— Task to complete —
Write down every number that appears in numerals in the statement by Joseph Santos-Lyons, in the order they occur.

— Provided passage —
Rev. Joseph Santos-Lyons
Executive Director

The well-being of our communities is tied to how we invest and support them. Our families deserve the chance to live healthy, successful lives, yet Oregon has faced 25 years of disinvestment in our public schools, health and human services that have disproportionately affected communities of color. As the demographics of our state rapidly change, with communities of color making up more than 1 in 4 Oregonians, we have a big opportunity to support our communities’ most basic needs of health and education by voting Yes on Measure 97. 

When I was a senior in high school, Oregon voters adopted Measure 5, the property tax limitation ballot measure that has led to a unprecedented cuts and volatility in education across the state. I remember playing sports and music in public schools, and my parents paying a few hundred dollars each year so I could participate in 1990. Just a few years later, friends I played with were being required to pay thousands of dollars as massive cuts in schools started taking place.

— Supplied entries —
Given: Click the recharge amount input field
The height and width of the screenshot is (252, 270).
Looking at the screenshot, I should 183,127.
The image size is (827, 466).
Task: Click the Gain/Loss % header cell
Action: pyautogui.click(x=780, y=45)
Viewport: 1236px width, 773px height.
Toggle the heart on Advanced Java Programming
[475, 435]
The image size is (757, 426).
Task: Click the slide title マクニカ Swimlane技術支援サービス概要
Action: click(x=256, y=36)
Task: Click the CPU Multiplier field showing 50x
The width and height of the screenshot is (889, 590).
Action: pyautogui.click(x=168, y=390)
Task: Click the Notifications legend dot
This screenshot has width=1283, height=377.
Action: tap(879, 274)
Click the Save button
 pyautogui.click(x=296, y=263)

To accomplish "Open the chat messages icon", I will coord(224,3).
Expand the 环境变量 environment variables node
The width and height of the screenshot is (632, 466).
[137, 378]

==

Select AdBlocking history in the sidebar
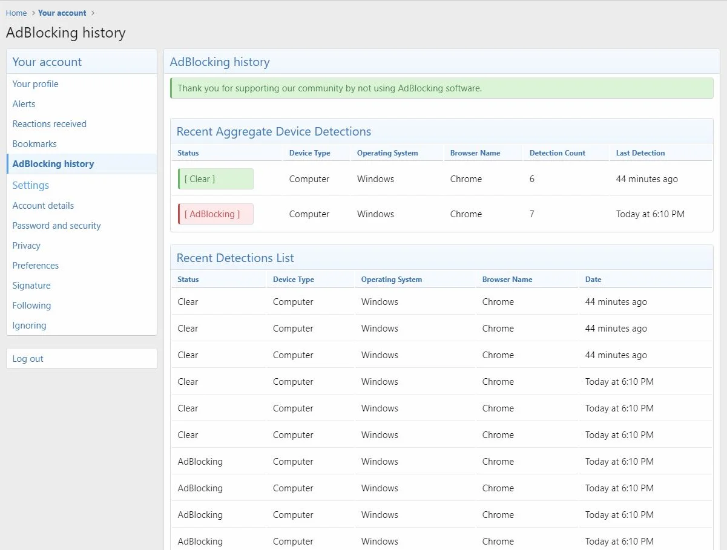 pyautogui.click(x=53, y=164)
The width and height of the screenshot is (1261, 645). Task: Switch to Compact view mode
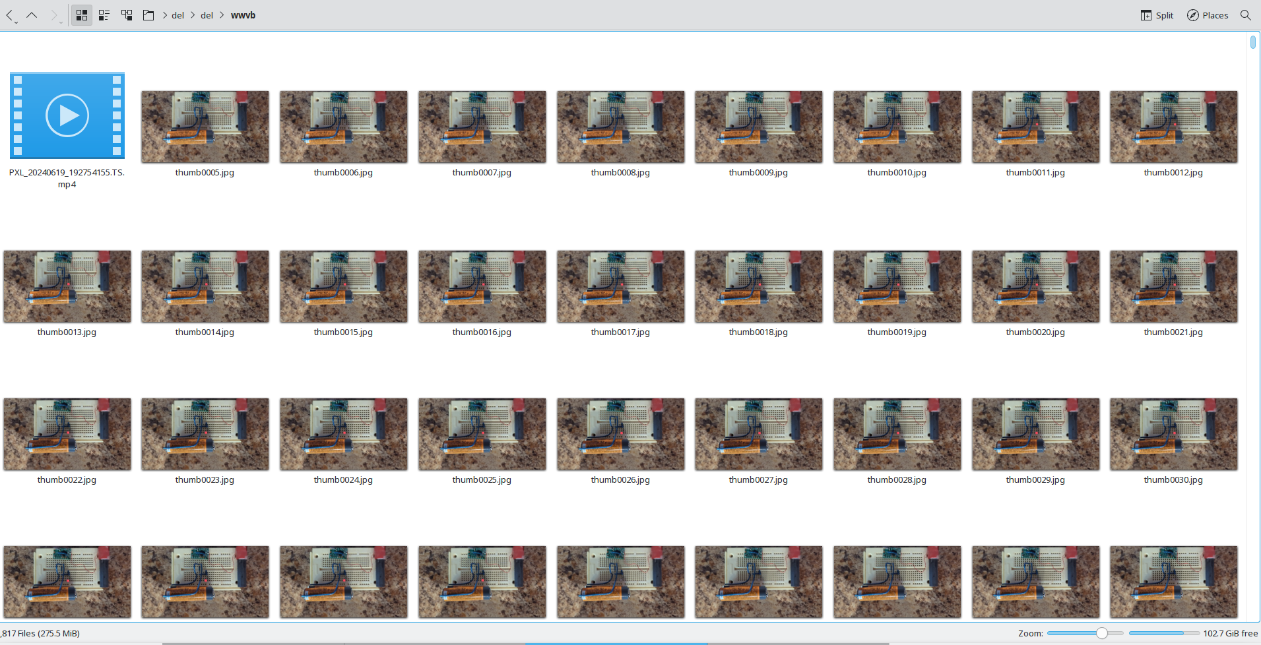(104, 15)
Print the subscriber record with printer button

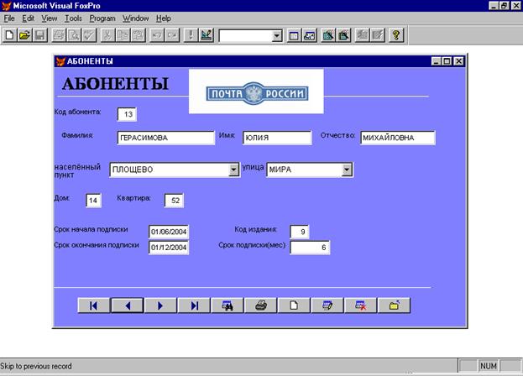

---

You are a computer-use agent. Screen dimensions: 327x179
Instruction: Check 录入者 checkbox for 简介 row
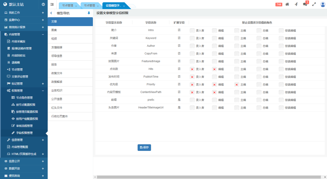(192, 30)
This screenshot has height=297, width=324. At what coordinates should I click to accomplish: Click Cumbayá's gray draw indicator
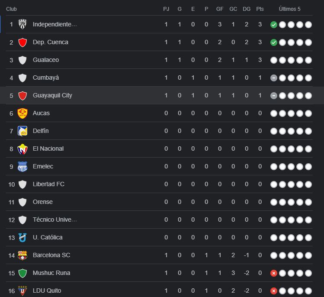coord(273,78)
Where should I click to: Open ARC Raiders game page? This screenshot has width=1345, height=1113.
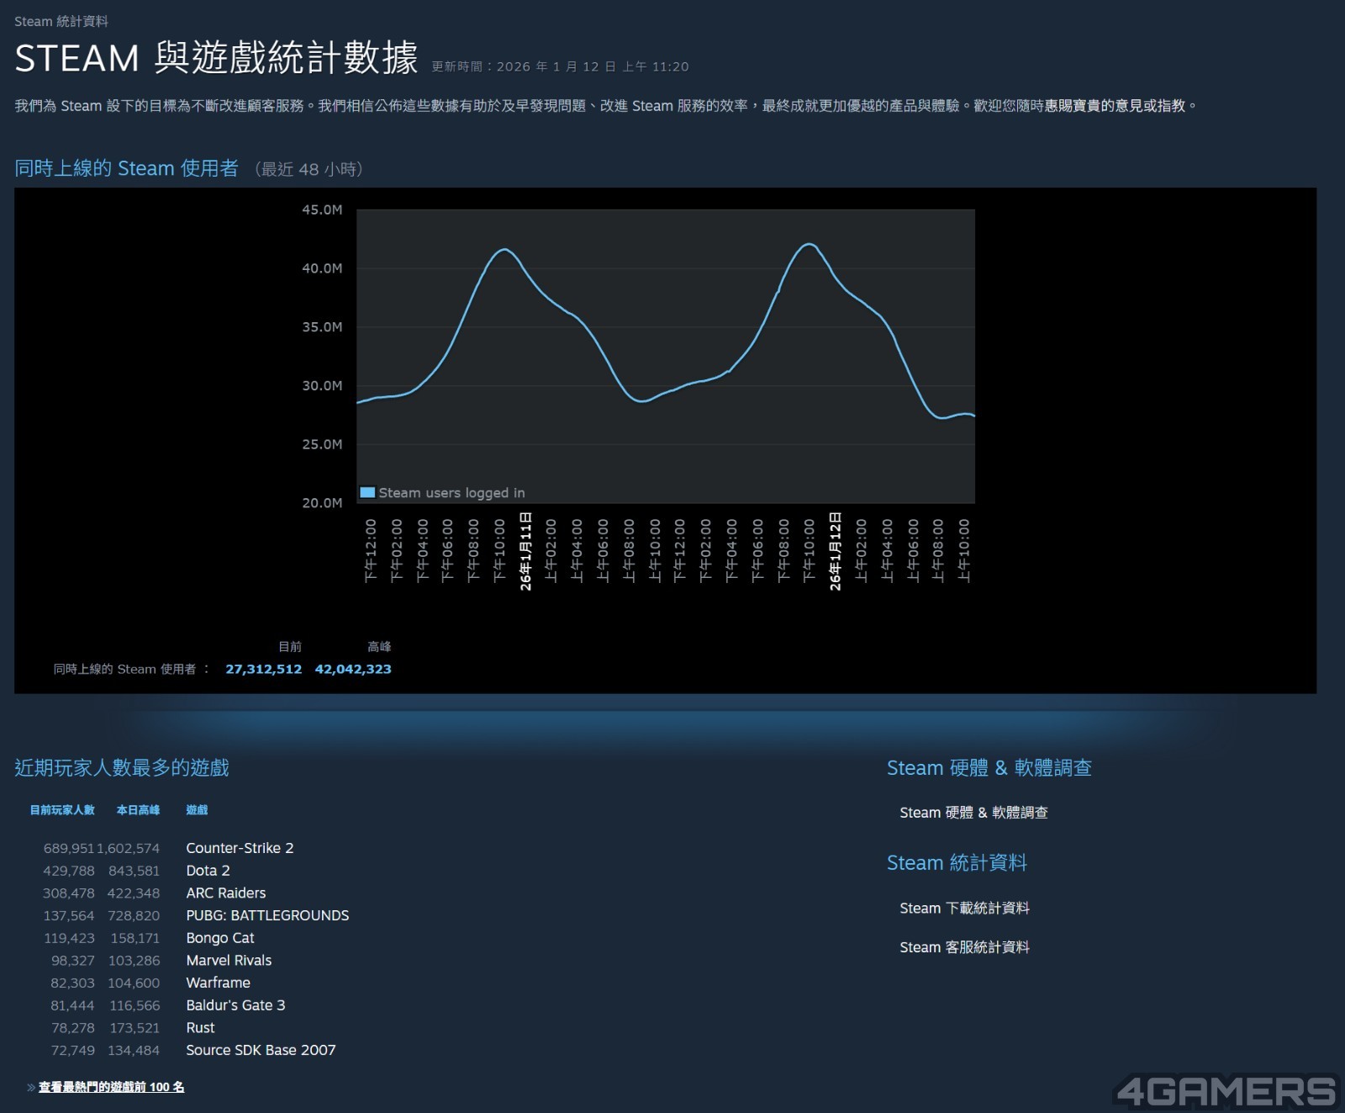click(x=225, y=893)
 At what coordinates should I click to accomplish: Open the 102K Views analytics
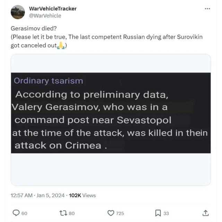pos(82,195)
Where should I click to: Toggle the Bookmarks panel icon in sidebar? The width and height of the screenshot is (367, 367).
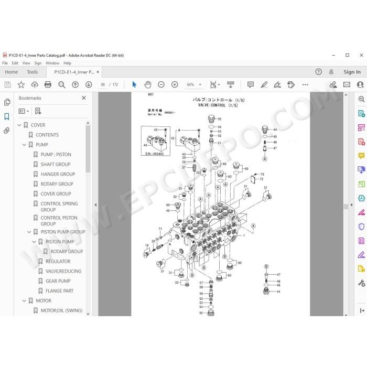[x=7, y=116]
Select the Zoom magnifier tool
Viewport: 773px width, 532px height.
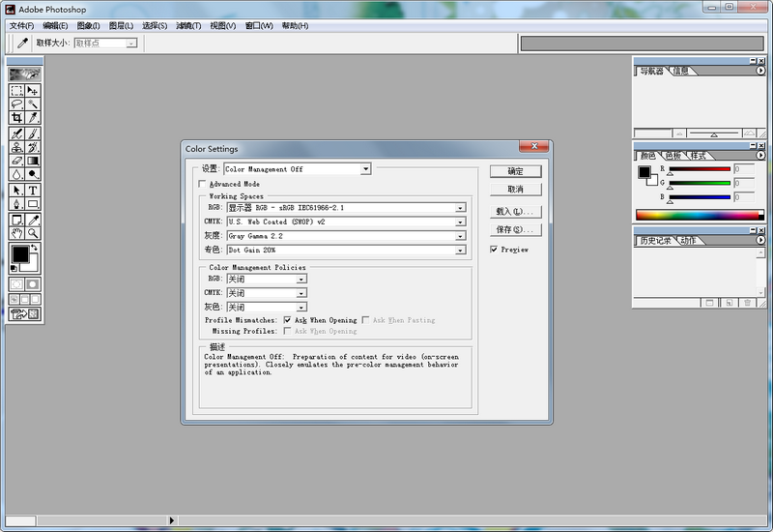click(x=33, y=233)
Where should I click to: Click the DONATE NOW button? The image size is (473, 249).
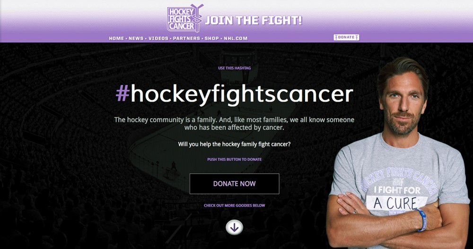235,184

— Written answer —
25, 1, 4, 97, 5, 1990